* [EXTRACT PROVIDED]
The River Giedd (Welsh: Afon Giedd) is a principal tributary of the River Tawe, Wales. The river runs within the county of Powys and lies almost wholly within the Brecon Beacons National Park (Parc Cenedlaethol Bannau Brycheiniog).

This river is perhaps unique in the British Isles in that there are in fact two separate rivers sharing the same name and occupying the same valley but which are not hydrologically connected. The upper Giedd rises on the southern slopes of the Old Red Sandstone mountain, Fan Brycheiniog in the Black Mountain (Y Mynydd Du) and heads south-southwest for about 3 km / 2 mi until, as it enters onto the Carboniferous Limestone outcrop it disappears into its bed. A dry valley continues in the same direction beyond the sinks and, as it crosses the Millstone Grit outcrop, gradually acquires a stream which is joined by others to become the lower Giedd. This separate river flows for about 6 km / 4 miles, passing the small village of Cwmgiedd, to its confluence with the River Tawe at Ystradgynlais in the Swansea Valley.

Dye tracing in 1970 revealed that the waters of the upper Giedd which disappear into the ground at Sinc y Giedd eventually re-emerge at Dan-yr-Ogof and do not contribute in any way to the flow of the lower Giedd.

The only significant tributary of the River Giedd is the Nant Cyw (translates as 'chick stream') entering on its left bank and whose two tributaries are in turn, the Nant Iar ('hen stream') and Nant Ceiliog ('cockerel stream').

* [WORK ITEM]
From the passage on the River Giedd, extract the portion between "Dye tracing in" and "of the lower Giedd.", inclusive, copying it word for word.

* [DATASET EXTRACT]
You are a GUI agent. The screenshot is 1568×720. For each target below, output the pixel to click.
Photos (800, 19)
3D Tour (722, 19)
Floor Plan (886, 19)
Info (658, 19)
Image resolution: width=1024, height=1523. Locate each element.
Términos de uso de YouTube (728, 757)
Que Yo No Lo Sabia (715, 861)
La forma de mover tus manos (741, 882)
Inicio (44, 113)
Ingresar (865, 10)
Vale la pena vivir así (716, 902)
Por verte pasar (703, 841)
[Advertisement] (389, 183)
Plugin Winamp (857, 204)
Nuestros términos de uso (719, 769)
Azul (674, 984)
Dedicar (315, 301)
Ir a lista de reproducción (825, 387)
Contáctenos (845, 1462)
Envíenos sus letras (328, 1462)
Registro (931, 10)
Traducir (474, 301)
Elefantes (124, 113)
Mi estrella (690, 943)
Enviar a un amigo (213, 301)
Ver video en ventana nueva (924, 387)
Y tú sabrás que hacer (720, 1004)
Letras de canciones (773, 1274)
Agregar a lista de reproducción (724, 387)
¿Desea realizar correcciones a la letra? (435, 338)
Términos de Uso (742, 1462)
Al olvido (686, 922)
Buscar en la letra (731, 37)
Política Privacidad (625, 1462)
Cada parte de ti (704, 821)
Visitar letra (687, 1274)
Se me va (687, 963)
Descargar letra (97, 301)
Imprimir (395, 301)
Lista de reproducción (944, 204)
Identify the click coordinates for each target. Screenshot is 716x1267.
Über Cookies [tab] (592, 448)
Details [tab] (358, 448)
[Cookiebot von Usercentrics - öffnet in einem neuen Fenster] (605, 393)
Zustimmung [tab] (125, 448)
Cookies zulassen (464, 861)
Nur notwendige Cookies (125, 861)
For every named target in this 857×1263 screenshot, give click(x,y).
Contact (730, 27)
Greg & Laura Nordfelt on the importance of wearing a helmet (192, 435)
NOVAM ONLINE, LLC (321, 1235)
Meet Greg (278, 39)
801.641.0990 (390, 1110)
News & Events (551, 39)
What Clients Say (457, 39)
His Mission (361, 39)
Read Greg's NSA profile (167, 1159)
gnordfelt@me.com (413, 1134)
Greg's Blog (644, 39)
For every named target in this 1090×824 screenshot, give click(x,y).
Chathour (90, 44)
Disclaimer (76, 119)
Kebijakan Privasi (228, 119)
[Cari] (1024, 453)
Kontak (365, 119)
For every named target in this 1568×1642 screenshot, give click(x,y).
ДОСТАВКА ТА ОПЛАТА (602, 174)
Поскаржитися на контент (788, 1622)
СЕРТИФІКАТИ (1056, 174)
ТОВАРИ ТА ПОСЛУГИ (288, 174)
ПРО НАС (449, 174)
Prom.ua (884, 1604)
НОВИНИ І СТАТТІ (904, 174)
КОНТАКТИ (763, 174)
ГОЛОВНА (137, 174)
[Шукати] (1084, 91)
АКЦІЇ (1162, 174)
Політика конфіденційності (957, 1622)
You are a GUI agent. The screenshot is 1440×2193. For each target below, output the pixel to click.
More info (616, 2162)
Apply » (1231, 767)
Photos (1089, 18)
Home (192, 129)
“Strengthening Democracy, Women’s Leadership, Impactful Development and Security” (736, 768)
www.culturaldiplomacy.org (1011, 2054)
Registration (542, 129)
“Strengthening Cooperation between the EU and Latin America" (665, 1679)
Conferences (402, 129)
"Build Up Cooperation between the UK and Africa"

* [TASK RESPONSE]
Dye tracing in 1970 revealed that the waters of the upper Giedd which disappear into the ground at Sinc y Giedd eventually re-emerge at Dan-yr-Ogof and do not contribute in any way to the flow of the lower Giedd.